Task directions
Every line containing "computer" should be identified and copied from the data below.

Supplied information
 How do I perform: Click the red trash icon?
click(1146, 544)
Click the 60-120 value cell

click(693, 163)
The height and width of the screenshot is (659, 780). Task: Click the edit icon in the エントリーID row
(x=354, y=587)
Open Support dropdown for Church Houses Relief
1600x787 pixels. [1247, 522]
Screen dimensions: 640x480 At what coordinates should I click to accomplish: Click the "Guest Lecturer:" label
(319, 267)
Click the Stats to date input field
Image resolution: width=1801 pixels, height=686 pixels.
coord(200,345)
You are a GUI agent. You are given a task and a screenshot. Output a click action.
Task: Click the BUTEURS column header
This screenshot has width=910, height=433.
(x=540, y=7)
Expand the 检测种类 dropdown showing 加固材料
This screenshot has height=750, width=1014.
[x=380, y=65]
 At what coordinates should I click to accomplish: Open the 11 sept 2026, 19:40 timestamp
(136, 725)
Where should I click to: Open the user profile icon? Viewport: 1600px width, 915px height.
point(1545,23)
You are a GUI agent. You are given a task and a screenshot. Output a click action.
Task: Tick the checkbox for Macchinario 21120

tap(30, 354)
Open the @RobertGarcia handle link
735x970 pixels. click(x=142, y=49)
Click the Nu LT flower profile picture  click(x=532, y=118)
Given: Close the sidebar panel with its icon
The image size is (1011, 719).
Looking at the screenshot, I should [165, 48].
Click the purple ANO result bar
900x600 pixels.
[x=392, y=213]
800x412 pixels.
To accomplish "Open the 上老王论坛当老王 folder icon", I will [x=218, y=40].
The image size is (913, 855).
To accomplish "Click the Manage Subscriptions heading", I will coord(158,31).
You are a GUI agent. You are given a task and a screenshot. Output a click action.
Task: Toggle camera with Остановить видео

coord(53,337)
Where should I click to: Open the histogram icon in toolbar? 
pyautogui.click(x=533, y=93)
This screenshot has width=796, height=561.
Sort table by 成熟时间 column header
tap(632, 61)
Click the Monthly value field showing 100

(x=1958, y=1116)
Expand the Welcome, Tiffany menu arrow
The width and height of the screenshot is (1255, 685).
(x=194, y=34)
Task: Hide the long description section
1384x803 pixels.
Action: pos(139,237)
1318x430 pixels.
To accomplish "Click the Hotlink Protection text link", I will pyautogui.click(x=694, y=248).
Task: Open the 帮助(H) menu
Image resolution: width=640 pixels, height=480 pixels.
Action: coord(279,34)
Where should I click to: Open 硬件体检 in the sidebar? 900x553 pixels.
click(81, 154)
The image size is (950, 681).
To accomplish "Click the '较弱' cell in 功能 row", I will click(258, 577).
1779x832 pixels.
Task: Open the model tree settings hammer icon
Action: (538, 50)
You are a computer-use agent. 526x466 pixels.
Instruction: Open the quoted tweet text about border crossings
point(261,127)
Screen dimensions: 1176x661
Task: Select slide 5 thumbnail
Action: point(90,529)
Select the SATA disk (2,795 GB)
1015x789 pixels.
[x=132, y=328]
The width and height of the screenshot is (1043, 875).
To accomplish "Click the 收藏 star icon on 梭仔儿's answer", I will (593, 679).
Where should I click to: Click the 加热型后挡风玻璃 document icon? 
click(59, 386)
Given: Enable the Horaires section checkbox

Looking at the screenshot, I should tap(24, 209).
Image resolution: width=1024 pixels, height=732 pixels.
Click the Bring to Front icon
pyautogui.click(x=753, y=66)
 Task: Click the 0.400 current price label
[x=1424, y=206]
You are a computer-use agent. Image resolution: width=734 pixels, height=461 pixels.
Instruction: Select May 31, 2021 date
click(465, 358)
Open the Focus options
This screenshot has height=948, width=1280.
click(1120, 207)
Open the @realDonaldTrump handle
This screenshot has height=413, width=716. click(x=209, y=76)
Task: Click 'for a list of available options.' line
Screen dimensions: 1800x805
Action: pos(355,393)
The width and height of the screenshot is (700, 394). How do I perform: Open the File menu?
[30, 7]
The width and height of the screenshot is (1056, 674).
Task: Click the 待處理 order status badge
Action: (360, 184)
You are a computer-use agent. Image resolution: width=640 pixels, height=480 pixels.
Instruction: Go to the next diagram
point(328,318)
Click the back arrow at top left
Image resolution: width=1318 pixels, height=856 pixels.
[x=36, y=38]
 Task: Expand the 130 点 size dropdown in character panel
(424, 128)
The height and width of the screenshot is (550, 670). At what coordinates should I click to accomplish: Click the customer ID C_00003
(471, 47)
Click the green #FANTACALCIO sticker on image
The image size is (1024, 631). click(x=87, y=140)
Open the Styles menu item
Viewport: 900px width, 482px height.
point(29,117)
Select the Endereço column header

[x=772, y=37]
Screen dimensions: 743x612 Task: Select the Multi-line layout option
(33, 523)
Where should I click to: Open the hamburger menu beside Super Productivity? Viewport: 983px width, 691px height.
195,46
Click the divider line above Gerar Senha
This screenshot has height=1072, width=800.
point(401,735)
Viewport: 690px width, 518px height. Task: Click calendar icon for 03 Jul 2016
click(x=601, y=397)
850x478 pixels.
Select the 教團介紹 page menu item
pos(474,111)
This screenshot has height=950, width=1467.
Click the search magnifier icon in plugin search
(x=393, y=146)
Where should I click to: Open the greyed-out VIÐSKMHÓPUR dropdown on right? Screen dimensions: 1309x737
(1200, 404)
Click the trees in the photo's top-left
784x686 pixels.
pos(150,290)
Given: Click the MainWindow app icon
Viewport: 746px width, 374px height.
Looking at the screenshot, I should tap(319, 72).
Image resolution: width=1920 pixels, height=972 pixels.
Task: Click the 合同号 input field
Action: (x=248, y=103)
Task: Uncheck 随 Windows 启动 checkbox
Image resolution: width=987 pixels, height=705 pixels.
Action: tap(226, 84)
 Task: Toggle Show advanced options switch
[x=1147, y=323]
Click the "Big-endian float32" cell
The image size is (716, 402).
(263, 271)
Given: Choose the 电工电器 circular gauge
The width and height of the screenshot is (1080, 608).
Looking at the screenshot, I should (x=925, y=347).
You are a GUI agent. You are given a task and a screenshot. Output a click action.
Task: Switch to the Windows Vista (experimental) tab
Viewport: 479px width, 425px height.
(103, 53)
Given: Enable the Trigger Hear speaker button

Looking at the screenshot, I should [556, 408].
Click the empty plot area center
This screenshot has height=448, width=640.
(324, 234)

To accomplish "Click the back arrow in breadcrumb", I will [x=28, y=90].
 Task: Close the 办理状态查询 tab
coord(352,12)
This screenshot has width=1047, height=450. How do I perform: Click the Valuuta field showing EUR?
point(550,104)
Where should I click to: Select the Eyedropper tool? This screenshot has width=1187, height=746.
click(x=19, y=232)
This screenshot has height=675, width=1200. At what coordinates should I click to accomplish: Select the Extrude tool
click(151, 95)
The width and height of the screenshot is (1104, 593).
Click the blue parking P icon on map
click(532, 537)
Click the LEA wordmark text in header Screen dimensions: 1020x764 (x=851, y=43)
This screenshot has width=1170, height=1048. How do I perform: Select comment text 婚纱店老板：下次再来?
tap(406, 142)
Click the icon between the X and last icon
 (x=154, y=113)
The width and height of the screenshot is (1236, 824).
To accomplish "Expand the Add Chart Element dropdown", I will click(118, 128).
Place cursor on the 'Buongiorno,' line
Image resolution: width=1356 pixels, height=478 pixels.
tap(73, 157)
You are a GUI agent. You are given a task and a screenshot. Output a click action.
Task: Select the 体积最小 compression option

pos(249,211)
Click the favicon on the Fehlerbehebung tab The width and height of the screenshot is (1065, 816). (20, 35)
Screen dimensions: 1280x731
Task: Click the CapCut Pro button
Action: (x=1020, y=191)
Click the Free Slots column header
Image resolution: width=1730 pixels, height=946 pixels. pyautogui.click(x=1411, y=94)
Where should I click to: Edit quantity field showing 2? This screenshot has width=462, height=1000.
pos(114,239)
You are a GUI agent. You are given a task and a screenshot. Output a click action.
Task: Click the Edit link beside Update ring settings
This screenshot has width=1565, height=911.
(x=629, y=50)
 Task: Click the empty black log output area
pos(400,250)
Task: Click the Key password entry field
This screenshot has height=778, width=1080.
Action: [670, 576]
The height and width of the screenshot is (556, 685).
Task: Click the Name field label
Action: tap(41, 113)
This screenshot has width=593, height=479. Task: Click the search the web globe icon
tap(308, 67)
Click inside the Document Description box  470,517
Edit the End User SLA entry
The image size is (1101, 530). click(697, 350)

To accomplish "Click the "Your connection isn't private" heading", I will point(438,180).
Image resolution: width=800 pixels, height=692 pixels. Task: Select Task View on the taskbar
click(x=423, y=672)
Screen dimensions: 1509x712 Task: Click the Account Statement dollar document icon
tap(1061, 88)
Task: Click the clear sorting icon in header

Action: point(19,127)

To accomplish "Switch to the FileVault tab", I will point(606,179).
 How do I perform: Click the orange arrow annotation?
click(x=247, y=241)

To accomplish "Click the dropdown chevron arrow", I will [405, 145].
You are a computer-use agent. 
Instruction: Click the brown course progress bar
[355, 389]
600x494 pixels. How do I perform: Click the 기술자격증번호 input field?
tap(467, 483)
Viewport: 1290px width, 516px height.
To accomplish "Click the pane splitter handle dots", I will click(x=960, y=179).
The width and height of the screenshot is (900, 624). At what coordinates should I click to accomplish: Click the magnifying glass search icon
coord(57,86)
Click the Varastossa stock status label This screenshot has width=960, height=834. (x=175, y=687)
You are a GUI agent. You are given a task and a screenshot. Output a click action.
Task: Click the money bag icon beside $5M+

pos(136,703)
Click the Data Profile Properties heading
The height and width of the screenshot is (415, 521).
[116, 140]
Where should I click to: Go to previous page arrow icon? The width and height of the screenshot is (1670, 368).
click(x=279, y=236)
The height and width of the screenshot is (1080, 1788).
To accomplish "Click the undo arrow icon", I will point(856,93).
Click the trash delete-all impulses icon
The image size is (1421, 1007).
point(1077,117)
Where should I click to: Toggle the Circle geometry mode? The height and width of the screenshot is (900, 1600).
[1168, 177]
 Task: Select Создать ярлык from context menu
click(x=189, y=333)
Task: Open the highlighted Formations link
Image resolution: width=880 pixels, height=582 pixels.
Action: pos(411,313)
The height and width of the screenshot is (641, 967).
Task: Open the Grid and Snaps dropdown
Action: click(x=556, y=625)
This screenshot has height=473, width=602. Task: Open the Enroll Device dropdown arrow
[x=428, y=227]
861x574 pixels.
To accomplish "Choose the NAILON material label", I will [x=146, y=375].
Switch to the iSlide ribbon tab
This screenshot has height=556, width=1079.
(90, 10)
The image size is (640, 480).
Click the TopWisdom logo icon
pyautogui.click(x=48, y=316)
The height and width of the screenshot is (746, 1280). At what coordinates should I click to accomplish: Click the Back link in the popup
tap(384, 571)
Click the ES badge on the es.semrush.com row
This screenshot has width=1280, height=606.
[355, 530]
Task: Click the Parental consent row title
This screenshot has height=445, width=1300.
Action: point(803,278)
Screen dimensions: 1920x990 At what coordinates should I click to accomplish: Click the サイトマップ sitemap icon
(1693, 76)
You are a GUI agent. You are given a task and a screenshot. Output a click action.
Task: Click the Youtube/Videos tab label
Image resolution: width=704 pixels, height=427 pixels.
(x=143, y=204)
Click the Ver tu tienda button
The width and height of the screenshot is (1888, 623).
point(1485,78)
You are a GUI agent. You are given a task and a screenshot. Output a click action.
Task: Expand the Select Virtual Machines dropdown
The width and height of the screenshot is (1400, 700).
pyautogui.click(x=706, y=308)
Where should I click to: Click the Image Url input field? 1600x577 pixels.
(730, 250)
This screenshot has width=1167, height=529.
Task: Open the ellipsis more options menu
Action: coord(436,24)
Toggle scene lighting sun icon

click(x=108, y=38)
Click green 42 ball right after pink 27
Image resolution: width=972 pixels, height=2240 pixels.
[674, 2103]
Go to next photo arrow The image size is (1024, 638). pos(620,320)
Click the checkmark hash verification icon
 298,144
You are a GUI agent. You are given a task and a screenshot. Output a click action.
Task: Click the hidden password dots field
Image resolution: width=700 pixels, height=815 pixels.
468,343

Expected answer
You are a computer-use agent. 526x466 pixels.
You are a computer-use agent. Image resolution: width=734 pixels, height=461 pixels.
You are a computer-use agent. Image resolution: width=640 pixels, height=480 pixels.
You are a computer-use agent. 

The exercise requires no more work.